By Steve Weinberg Special for USA TODAY
"Prophets of War," William D. Hartung's exposé of the world's most pervasive private corporation that benefits from military weaponry, could have carried an alternate title that sounds the same when spoken but carries a different spelling: "Profits of War."
Lockheed Martin has received an incomprehensible amount of money from U.S. taxpayers by building massive warplanes and other hardware. Much of the product has cost much more than estimated, has failed to operate as advertised, and has yielded fewer jobs than claimed.
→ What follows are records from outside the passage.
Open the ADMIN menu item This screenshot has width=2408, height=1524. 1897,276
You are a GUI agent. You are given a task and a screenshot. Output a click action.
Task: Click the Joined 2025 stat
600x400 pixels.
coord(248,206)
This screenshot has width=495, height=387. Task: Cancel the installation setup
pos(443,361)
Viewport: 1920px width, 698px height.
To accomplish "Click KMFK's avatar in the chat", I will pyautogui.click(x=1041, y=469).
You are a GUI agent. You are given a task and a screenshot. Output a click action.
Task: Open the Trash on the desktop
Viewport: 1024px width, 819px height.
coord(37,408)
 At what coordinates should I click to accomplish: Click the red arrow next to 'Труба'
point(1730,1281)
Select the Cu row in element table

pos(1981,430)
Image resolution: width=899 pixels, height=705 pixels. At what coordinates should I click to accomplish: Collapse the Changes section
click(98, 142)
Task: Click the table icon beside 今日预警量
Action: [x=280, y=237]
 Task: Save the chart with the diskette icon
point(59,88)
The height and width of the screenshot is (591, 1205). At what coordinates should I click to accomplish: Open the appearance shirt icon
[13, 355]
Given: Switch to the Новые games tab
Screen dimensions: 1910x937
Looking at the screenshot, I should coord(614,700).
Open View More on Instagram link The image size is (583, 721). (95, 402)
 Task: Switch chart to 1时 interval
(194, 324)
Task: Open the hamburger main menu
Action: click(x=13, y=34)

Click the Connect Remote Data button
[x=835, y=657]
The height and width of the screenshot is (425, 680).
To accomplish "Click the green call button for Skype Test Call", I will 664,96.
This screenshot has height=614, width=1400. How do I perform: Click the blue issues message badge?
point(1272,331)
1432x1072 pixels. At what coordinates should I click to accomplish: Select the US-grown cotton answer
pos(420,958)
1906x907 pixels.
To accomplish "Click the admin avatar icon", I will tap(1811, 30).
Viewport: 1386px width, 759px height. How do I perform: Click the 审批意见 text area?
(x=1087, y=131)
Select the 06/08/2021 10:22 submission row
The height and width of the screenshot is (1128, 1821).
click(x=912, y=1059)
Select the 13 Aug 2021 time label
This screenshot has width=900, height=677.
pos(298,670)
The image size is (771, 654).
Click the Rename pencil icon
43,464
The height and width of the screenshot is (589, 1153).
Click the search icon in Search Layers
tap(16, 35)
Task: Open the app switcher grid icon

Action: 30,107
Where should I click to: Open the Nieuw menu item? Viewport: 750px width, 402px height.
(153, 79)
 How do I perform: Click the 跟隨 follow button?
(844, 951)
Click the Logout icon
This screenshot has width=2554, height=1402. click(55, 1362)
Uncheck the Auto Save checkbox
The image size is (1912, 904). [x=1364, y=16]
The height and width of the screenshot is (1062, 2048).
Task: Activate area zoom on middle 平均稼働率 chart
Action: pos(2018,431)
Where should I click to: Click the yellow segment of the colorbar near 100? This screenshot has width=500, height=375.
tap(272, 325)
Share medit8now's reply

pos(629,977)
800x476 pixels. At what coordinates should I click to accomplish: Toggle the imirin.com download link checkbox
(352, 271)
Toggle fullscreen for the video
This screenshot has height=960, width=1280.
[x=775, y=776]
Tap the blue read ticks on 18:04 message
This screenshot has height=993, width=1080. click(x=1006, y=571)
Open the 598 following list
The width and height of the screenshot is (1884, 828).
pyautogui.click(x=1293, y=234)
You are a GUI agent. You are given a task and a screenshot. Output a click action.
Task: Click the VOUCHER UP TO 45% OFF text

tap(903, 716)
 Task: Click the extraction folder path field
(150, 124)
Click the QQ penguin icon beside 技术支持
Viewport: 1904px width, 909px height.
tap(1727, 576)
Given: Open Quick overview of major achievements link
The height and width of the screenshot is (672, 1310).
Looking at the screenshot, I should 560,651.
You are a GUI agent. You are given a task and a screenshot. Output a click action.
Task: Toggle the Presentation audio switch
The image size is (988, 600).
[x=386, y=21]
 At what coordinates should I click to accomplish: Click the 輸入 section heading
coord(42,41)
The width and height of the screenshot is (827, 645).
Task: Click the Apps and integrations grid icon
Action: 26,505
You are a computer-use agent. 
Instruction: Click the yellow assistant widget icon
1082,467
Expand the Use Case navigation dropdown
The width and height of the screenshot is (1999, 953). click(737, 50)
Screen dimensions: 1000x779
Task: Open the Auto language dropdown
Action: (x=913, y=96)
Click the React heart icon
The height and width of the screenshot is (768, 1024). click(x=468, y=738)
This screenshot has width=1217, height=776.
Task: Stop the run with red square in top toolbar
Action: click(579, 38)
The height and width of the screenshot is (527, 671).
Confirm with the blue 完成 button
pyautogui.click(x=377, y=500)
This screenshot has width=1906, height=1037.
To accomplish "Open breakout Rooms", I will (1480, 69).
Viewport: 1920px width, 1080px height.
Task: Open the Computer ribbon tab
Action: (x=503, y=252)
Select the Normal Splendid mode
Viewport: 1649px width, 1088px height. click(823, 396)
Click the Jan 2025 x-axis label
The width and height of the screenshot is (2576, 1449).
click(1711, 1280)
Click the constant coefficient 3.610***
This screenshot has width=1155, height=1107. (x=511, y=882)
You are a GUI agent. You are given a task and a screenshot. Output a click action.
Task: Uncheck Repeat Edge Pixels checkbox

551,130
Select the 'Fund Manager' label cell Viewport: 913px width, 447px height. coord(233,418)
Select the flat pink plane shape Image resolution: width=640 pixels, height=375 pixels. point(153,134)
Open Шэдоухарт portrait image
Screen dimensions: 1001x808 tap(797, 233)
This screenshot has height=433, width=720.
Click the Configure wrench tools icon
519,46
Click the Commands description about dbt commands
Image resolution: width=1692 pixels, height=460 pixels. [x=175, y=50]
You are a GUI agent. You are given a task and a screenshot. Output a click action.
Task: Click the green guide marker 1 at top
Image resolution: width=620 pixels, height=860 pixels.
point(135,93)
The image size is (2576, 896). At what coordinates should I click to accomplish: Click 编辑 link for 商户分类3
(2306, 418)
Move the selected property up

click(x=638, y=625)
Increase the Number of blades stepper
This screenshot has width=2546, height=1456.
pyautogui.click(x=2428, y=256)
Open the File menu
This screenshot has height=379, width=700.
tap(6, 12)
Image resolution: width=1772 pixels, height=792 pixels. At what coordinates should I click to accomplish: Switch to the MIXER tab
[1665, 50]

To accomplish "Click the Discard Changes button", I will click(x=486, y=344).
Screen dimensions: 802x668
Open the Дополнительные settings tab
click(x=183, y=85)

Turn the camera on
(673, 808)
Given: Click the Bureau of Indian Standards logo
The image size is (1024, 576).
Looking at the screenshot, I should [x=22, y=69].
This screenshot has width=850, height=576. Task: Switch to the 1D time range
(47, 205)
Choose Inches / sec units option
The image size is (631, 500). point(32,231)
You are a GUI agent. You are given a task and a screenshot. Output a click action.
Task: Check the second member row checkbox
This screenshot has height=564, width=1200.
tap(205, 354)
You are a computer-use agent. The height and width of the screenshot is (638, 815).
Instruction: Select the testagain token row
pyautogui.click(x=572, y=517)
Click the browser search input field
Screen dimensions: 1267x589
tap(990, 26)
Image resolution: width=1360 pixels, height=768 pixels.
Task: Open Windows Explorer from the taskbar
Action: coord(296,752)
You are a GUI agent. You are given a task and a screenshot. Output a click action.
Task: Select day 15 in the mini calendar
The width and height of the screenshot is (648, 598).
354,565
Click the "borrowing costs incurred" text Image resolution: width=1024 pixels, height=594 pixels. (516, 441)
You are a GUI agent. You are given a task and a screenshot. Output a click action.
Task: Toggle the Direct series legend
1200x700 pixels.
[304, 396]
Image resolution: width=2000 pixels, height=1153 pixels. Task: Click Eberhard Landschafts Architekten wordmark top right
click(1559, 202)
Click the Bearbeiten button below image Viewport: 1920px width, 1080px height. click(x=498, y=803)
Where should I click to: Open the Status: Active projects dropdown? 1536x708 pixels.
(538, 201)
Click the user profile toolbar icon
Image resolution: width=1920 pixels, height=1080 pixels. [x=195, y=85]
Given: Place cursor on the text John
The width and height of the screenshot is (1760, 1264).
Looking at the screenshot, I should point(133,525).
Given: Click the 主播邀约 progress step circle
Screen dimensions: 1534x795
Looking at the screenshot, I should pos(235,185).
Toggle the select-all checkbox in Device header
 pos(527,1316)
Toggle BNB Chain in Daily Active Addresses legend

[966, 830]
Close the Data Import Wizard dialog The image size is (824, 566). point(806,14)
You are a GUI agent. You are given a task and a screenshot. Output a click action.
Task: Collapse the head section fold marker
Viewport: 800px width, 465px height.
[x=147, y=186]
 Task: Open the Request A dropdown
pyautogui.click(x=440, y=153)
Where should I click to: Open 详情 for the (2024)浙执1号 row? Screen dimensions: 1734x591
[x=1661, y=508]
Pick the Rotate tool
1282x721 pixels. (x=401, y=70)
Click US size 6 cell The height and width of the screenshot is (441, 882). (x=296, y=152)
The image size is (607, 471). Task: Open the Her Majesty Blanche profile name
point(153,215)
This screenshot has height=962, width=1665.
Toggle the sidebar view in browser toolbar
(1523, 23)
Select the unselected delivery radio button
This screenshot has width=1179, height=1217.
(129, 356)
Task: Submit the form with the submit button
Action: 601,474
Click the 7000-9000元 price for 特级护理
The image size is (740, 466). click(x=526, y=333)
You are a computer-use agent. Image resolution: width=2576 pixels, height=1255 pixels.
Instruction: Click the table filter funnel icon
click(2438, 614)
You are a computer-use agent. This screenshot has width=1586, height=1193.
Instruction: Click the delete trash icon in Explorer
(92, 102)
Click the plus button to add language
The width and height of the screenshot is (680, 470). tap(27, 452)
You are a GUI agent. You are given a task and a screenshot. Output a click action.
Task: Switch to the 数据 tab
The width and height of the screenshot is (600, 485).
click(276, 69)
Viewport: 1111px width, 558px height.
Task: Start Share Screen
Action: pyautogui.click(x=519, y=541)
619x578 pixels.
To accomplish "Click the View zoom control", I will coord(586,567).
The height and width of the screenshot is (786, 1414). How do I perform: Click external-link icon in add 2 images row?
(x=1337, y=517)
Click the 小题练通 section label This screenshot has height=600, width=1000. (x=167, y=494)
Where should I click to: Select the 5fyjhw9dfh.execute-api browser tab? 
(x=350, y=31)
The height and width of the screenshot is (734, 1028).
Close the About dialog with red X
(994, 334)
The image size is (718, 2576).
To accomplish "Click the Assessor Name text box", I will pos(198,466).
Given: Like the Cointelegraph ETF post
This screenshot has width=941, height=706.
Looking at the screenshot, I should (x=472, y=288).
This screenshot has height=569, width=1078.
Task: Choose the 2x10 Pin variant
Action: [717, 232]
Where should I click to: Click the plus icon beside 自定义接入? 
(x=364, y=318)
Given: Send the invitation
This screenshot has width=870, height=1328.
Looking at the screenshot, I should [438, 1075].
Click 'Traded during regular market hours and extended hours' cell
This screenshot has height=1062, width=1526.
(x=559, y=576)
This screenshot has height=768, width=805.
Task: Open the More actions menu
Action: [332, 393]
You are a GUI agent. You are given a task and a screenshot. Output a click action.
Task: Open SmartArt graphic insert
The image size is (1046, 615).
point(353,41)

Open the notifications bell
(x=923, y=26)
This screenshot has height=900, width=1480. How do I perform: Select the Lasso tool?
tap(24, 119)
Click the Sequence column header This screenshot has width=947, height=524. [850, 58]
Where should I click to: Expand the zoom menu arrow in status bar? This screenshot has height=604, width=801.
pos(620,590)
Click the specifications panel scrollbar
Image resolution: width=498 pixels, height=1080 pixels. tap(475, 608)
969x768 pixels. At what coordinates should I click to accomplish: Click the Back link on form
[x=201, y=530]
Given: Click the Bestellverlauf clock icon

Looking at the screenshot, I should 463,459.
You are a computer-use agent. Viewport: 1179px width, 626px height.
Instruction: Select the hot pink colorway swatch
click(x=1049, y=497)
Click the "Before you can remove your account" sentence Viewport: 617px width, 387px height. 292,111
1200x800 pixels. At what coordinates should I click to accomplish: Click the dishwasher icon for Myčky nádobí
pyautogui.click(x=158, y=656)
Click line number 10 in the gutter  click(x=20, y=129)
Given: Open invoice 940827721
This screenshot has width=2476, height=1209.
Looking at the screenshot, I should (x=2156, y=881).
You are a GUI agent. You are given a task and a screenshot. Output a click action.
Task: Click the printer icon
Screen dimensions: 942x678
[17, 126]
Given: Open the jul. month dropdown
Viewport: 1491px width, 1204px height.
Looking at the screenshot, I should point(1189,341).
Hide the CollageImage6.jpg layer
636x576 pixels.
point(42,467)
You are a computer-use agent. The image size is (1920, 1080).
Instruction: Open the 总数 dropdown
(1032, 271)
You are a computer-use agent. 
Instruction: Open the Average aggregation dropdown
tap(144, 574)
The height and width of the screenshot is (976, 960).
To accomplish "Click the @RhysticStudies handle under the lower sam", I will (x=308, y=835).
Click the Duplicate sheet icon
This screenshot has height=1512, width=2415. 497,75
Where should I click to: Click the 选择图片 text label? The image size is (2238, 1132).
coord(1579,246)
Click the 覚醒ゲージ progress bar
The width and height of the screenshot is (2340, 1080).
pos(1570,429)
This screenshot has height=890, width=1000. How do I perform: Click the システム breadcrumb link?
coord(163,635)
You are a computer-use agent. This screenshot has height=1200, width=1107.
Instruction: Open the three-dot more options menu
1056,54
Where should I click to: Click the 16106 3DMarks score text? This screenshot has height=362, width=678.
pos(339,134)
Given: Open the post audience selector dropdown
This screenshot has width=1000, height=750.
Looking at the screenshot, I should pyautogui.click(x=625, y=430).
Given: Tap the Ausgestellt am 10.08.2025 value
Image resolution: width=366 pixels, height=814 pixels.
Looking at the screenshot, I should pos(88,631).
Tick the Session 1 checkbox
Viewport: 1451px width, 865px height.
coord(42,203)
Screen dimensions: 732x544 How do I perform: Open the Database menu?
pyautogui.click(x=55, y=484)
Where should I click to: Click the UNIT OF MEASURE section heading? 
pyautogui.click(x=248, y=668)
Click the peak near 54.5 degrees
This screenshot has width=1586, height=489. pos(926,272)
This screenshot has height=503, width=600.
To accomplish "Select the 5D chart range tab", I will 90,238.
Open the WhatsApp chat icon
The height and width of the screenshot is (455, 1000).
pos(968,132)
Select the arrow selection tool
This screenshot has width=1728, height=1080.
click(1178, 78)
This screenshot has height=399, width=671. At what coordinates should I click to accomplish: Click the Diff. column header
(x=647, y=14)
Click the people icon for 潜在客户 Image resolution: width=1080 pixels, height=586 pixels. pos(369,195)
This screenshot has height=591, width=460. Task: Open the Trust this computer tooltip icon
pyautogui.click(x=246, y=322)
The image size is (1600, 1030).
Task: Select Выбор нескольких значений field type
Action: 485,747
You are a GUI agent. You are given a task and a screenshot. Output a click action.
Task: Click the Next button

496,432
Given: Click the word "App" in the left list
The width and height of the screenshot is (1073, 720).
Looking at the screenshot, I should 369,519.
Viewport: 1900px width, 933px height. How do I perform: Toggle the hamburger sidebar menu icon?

Yet corrupt or naïve or ill-informed members of Congress, Defense Department bureaucrats and lobbyists continue to reward Lockheed Martin while the federal budget fails to provide adequate food, education and insurance for many of the taxpayers underwriting the multinational corporation, Hartung writes.
Hartung calculates that every taxpaying household in the United States contributed $260 to the company during 2008 to support its federal contracts totaling $36 billion. That amount can fairly be termed "the Lockheed Martin tax," Hartung says.
Although civilian researcher Hartung, employed at the New America Foundation, delineates outrage after outrage, his book's message is somewhat blunted by his ho-hum prose, his unfortunate penchant to bury major points with a barrage of details, and his lack of a sustained narrative. Put bluntly, Hartung's writing does not adequately showcase his investigative findings.
Depending on the perspective of the reader, Lockheed Martin is a savior of democracy under attack by shadowy enemies outside U.S. borders, or is a sycophantic corporation whose sub rosa tactics subvert the very democracy it purports to serve.